Quelle est la particularité de ce mouvement ?

Cette fois-ci tout le pays bouge.

Il y a bien eu le phénomène de la fille de la rue de la révolution agitant un foulard blanc au bout d’un bâton qui avait inspiré à la journaliste et militante féministe Masih Alinejadvle le mouvement « My Stealthy Freedom » (« ma liberté furtive »). Mais avec ce crime, c’est la société dans son ensemble, les hommes comme les femmes, qui se joignent à la révolte.

Cette exigence de liberté, c’est aussi l’expression de la contestation d’une minorité culturelle marginalisée (la population kurde), un phénomène intersocial regroupant une classe moyenne désabusée par la crise économique et un phénomène de révolte professionnelle (les universités et les transports publics étant en grève).

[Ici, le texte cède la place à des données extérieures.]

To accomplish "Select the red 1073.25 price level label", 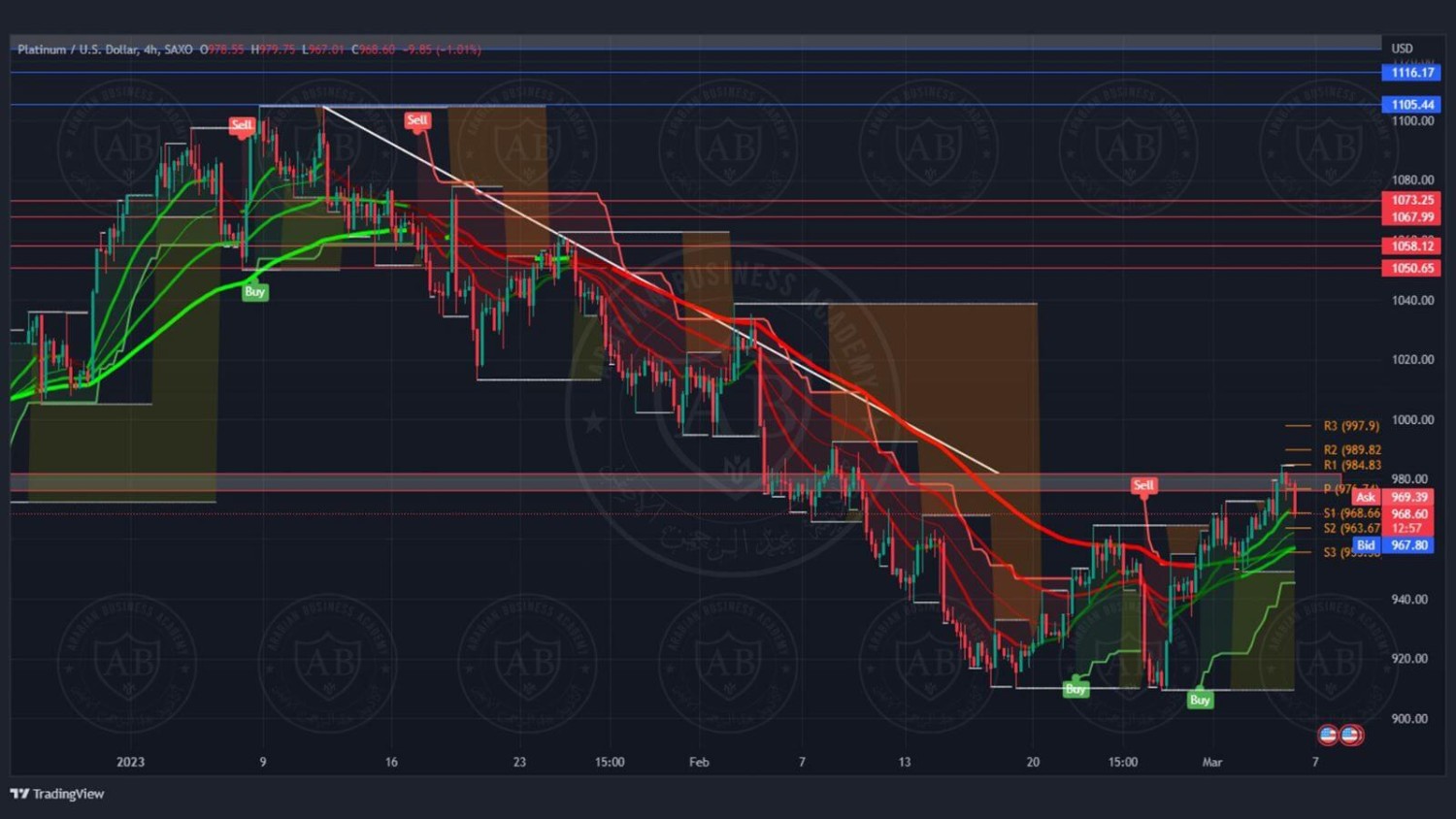I will pos(1411,200).
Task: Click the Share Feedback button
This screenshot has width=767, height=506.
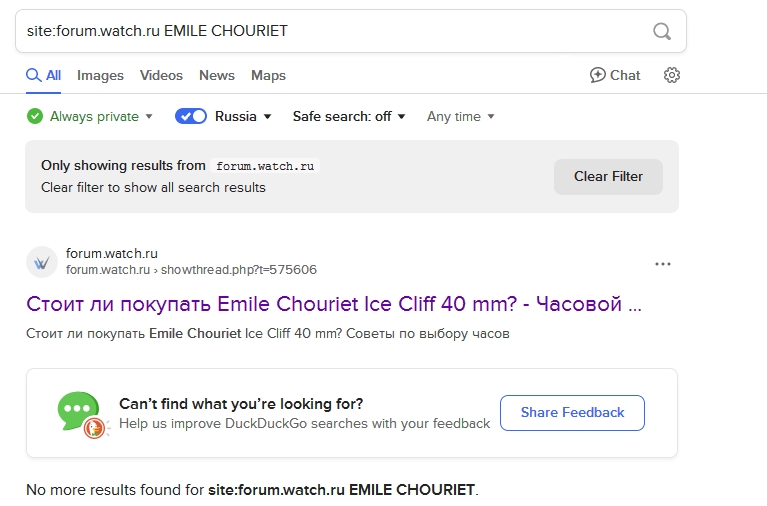Action: pyautogui.click(x=572, y=413)
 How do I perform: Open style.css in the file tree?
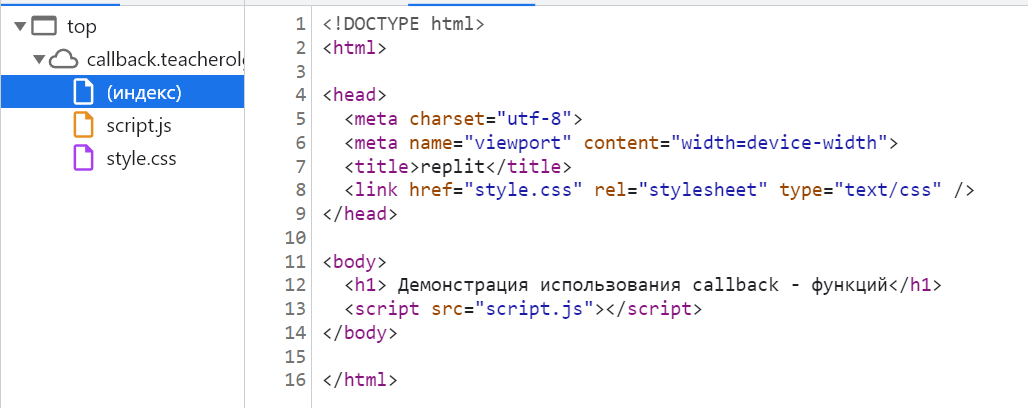pyautogui.click(x=141, y=158)
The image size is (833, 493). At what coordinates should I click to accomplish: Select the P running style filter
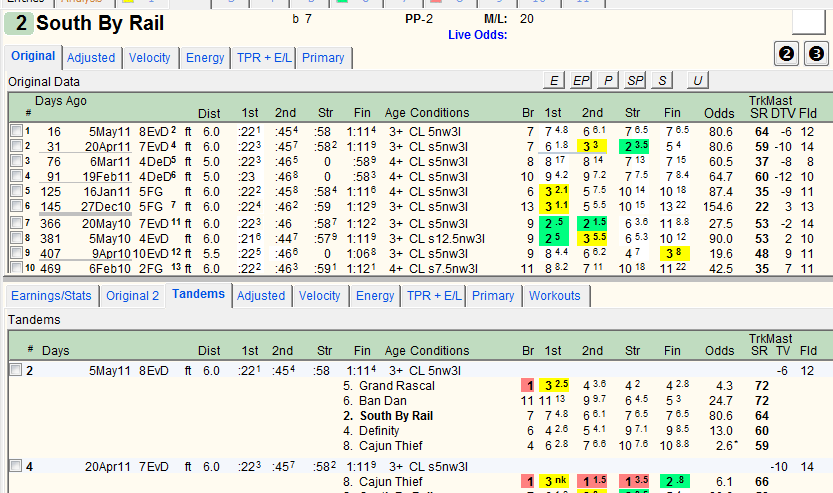click(608, 80)
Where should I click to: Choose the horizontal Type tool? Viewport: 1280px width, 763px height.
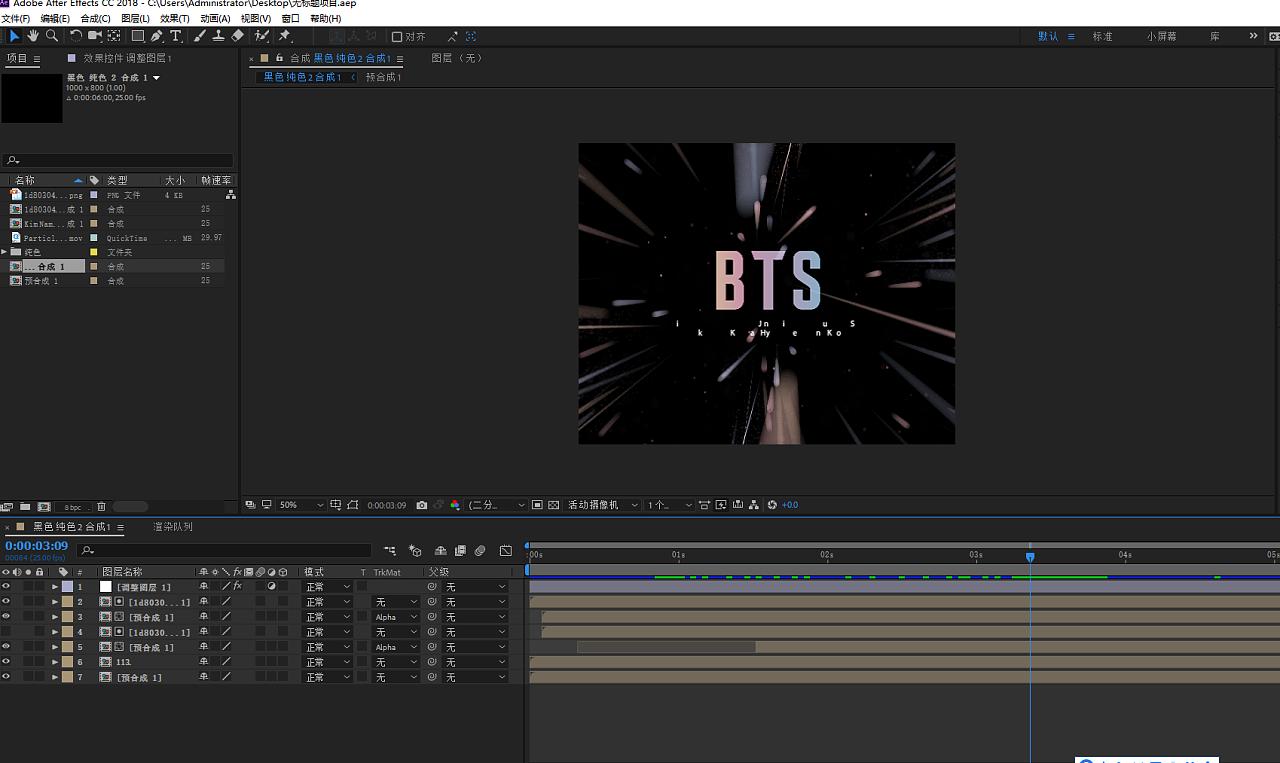click(176, 36)

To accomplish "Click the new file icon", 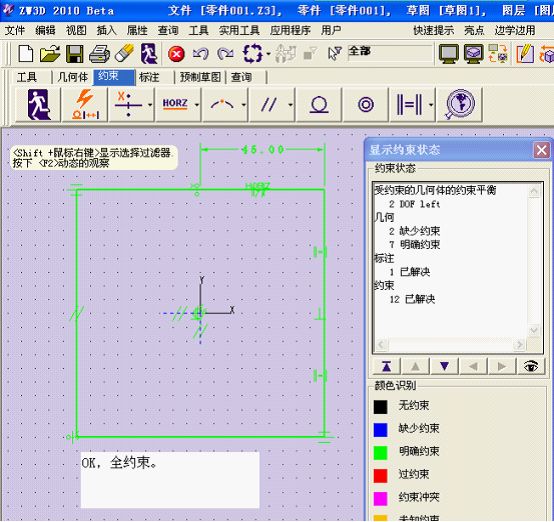I will click(26, 54).
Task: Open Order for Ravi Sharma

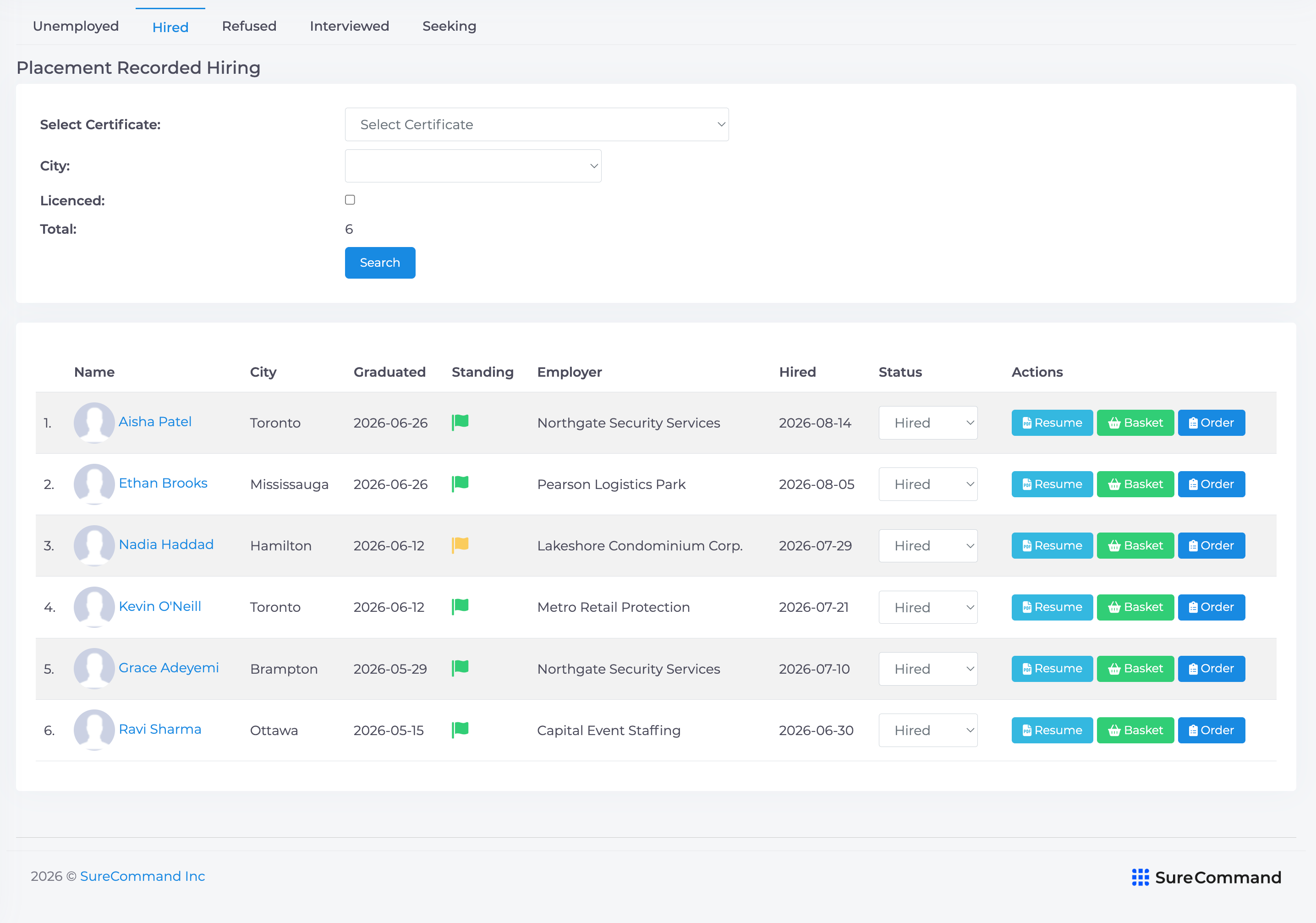Action: [x=1211, y=730]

Quel avenir pour ce mouvement ?

Le régime a su se montrer autrement plus violent, notamment lors du massacre des prisonniers politiques en 1988 où il s’est rendu coupable de crime contre l’humanité en soumettant des milliers de dissidents politiques à des exécutions extrajudiciaires. Aujourd’hui, il se limite aux violences (parfois meurtrières) lors des manifestations et de couper internet, une réponse qui produit un effet d’attente générant un climat de peur et d’anxiété visant à affaiblir les émotions révolutionnaires.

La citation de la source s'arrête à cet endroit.